OBJECTIVE = Recast the records below as a Markdown table with the columns "Row" and "Line", giving each line a row number. Leave out blank lines and the pictures.

---- MATERIALS PROVIDED

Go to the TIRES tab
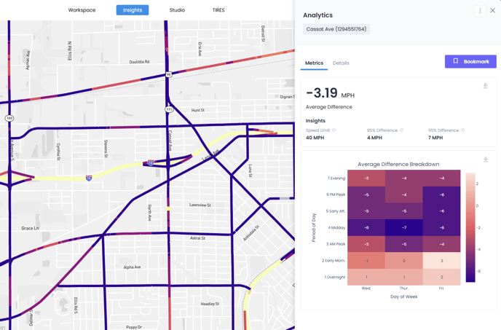This screenshot has width=501, height=330. point(218,10)
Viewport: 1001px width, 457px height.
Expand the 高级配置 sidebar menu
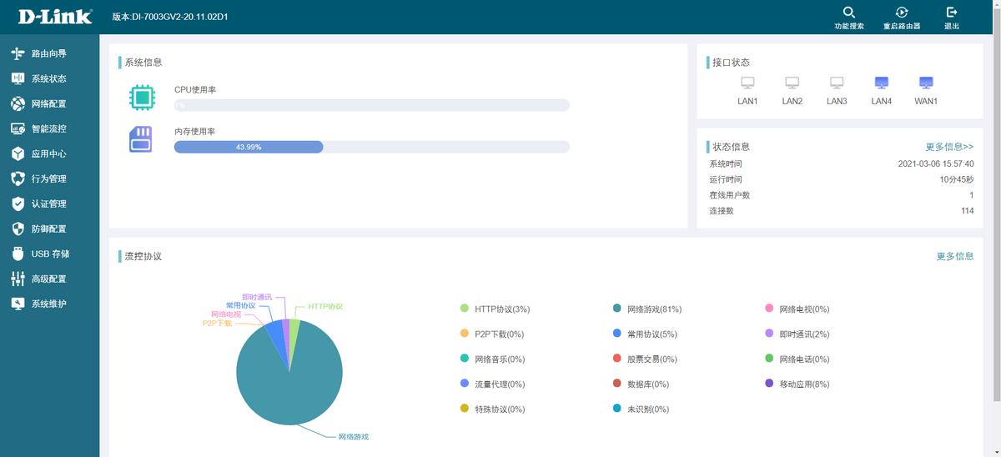coord(49,279)
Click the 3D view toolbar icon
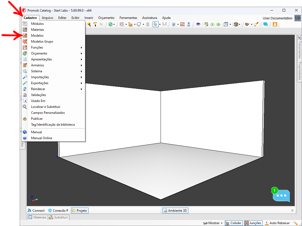Viewport: 302px width, 226px height. click(189, 24)
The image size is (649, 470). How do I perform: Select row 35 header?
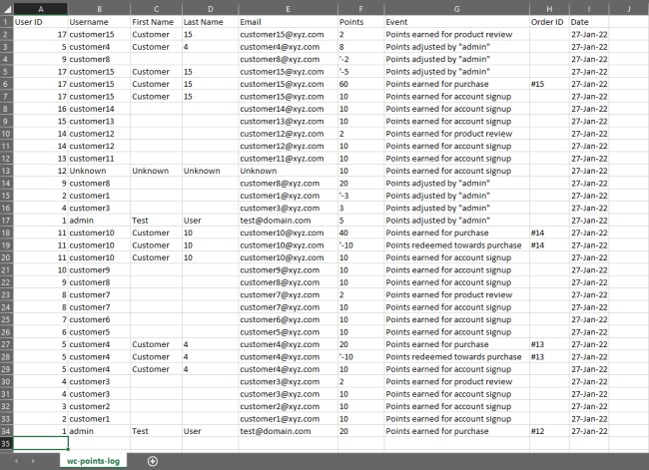(x=6, y=443)
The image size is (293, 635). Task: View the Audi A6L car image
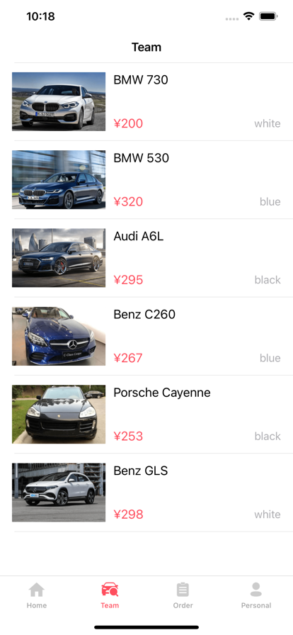coord(59,258)
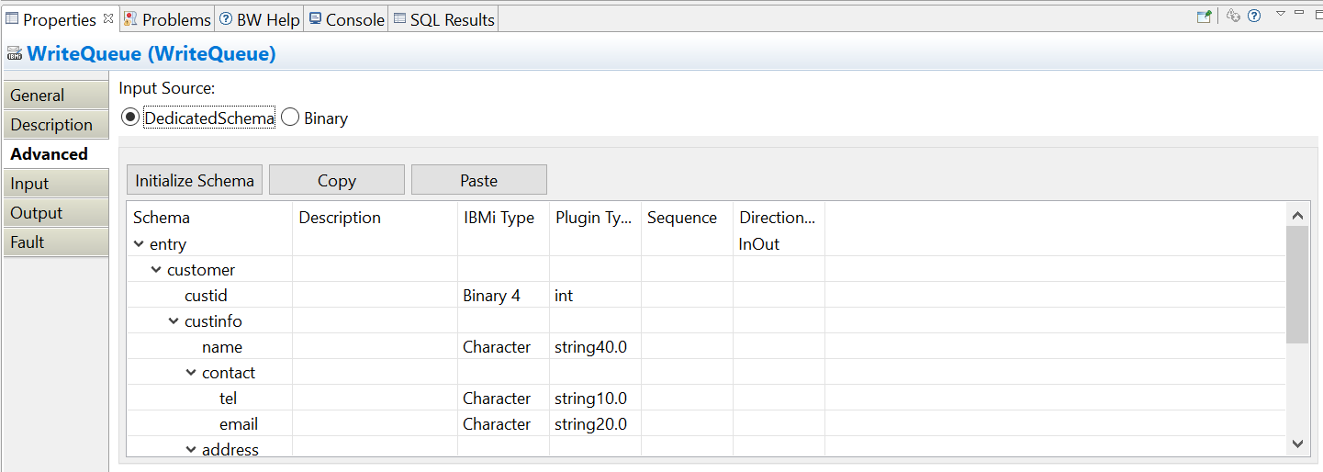The height and width of the screenshot is (472, 1323).
Task: Select the Binary input source option
Action: 290,118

--------

FULL RESPONSE =
| Row | Line |
|---|---|
| 1 | Go to the TIRES tab |
| 2 | This screenshot has width=501, height=330. point(218,10) |
| 3 | Viewport: 1001px width, 457px height. |
| 4 | Expand the 高级配置 sidebar menu |
| 5 | coord(49,279) |
| 6 | Click the 3D view toolbar icon |
| 7 | Viewport: 302px width, 226px height. click(189, 24) |
| 8 | The image size is (649, 470). How do I perform: Select row 35 header? |
| 9 | (x=6, y=443) |
| 10 | The image size is (293, 635). Task: View the Audi A6L car image |
| 11 | coord(59,258) |
| 12 | The height and width of the screenshot is (472, 1323). |
| 13 | Task: Select the Binary input source option |
| 14 | Action: 290,118 |